--- Stored items ---
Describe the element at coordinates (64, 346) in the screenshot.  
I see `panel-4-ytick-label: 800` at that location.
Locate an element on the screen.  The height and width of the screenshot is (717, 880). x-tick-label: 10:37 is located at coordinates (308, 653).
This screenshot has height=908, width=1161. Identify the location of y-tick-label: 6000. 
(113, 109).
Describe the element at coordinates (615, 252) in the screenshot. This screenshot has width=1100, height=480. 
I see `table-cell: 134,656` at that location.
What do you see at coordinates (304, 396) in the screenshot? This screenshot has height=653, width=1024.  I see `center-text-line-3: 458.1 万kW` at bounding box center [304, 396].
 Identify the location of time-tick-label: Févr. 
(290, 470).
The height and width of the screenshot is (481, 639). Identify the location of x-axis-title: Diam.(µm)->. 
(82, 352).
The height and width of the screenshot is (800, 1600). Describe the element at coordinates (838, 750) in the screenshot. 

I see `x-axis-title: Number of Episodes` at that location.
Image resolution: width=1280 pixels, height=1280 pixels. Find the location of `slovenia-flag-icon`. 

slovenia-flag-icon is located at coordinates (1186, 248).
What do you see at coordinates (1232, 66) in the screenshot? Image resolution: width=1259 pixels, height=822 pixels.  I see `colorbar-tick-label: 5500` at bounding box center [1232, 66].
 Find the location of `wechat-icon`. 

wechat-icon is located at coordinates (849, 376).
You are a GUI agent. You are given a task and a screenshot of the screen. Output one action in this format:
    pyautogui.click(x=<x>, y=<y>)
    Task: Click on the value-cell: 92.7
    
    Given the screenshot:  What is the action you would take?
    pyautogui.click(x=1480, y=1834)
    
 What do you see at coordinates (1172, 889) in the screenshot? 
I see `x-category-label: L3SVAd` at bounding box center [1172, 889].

--- Instruction ---
Substitute "Give the coordinates of" for "Identify the location of" throughout the records above, and leave everything else unchanged.

--- Task solution ---
Describe the element at coordinates (64, 346) in the screenshot.  
I see `panel-4-ytick-label: 800` at that location.
Locate an element on the screen.  The height and width of the screenshot is (717, 880). x-tick-label: 10:37 is located at coordinates (308, 653).
This screenshot has height=908, width=1161. Give the coordinates of y-tick-label: 6000. 
(113, 109).
Describe the element at coordinates (615, 252) in the screenshot. This screenshot has width=1100, height=480. 
I see `table-cell: 134,656` at that location.
What do you see at coordinates (304, 396) in the screenshot? This screenshot has height=653, width=1024.  I see `center-text-line-3: 458.1 万kW` at bounding box center [304, 396].
 Give the coordinates of time-tick-label: Févr. 
(290, 470).
The height and width of the screenshot is (481, 639). Give the coordinates of x-axis-title: Diam.(µm)->. 
(82, 352).
The height and width of the screenshot is (800, 1600). Describe the element at coordinates (838, 750) in the screenshot. 

I see `x-axis-title: Number of Episodes` at that location.
Image resolution: width=1280 pixels, height=1280 pixels. Find the location of `slovenia-flag-icon`. 

slovenia-flag-icon is located at coordinates (1186, 248).
What do you see at coordinates (1232, 66) in the screenshot? Image resolution: width=1259 pixels, height=822 pixels.  I see `colorbar-tick-label: 5500` at bounding box center [1232, 66].
 Find the location of `wechat-icon`. 

wechat-icon is located at coordinates (849, 376).
You are a GUI agent. You are given a task and a screenshot of the screen. Output one action in this format:
    pyautogui.click(x=<x>, y=<y>)
    Task: Click on the value-cell: 92.7
    
    Given the screenshot:  What is the action you would take?
    pyautogui.click(x=1480, y=1834)
    
 What do you see at coordinates (1172, 889) in the screenshot? 
I see `x-category-label: L3SVAd` at bounding box center [1172, 889].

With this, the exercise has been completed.